> _What you are asked to do_: Rewrite the listing starting at the line that contains "Where should I click to: Click the Undo" and ending at the line that contains "tap(444, 65)", with "hand pan tool" replaced by "zoom tool" and everything else unchanged.

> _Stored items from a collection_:
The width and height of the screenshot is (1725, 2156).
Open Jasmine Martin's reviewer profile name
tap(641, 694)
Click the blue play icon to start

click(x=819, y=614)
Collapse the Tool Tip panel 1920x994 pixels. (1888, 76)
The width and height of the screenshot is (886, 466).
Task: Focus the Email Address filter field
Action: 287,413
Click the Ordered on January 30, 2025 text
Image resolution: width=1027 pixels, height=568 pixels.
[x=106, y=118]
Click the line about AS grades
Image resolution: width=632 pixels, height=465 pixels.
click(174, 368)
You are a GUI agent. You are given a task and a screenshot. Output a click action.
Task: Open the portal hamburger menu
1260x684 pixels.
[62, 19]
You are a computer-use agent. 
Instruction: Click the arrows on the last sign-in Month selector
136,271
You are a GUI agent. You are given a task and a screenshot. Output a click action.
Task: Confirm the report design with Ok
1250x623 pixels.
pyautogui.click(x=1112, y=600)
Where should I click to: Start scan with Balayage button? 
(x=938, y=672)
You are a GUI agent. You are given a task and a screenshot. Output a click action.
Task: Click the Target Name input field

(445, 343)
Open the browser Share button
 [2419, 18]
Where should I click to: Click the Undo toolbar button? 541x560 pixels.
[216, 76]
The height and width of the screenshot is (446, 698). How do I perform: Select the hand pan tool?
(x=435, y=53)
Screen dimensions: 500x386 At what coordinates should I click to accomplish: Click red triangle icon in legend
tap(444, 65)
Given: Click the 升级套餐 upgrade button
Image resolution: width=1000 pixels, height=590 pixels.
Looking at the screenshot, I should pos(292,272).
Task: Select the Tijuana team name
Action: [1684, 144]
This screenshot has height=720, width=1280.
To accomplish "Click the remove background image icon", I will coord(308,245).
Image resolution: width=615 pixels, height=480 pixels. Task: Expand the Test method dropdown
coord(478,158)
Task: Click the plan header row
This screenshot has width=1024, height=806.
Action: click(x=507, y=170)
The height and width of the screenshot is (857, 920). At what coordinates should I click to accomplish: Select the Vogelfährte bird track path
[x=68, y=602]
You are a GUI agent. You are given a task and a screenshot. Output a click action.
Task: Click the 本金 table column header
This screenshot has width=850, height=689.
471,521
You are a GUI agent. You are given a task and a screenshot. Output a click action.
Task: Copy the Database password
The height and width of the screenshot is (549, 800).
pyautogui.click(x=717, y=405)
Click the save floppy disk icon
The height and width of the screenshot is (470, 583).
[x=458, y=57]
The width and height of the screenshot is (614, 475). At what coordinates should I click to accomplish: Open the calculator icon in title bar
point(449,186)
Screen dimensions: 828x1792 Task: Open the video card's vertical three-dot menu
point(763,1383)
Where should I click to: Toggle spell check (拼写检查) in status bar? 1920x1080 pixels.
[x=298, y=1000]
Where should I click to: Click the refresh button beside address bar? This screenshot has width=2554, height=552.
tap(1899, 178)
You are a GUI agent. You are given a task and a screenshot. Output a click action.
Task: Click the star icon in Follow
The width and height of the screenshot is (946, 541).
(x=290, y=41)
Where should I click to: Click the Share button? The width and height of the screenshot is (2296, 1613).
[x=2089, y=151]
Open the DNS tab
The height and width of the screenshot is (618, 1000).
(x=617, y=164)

> _Answer in full_:
Where should I click to: Click the Undo toolbar button? 541x560 pixels.
[216, 76]
The height and width of the screenshot is (446, 698). How do I perform: Select the zoom tool?
(x=435, y=53)
Screen dimensions: 500x386 At what coordinates should I click to accomplish: Click red triangle icon in legend
tap(444, 65)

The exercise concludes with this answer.